*TRY IT*: Beginning with the line that has "The image size", write out each line down to the end of the records below exactly, and include no pictures.

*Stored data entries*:
++++++++++++++++++++
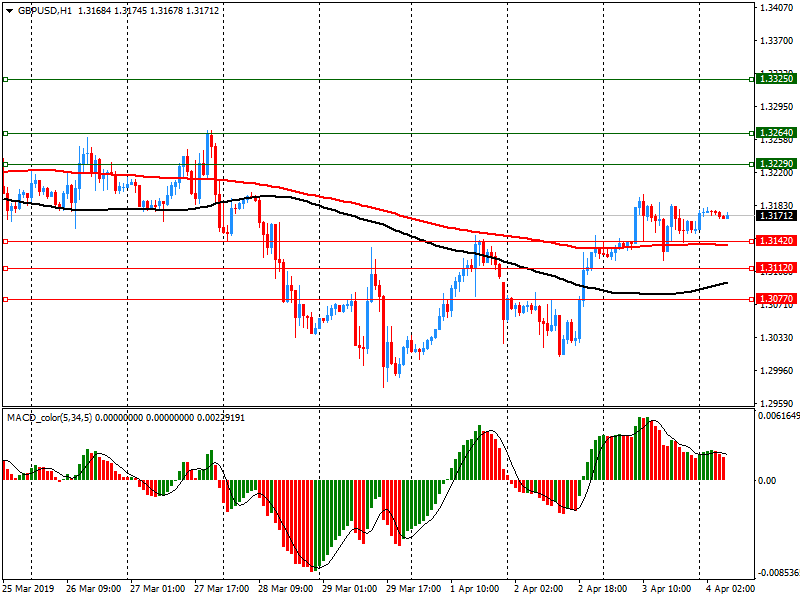Image resolution: width=800 pixels, height=600 pixels.
Task: Click the 1.32290 green level price tag
Action: (776, 164)
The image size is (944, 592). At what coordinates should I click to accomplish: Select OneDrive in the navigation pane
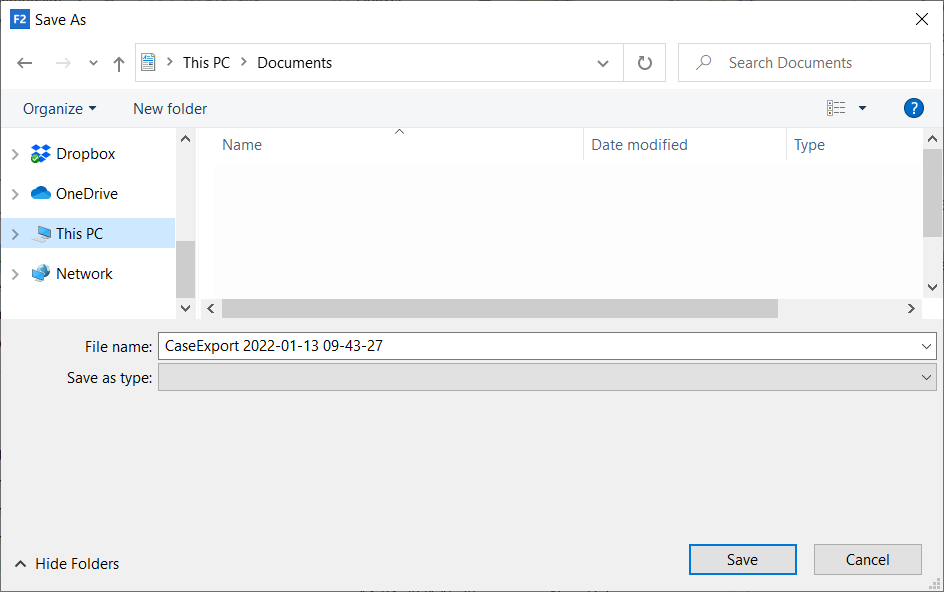point(86,194)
++++++++++++++++++++
*ANSWER FOR THE TASK*:
The image size is (944, 592). At what coordinates should I click to accomplish: Select OneDrive in the navigation pane
point(86,194)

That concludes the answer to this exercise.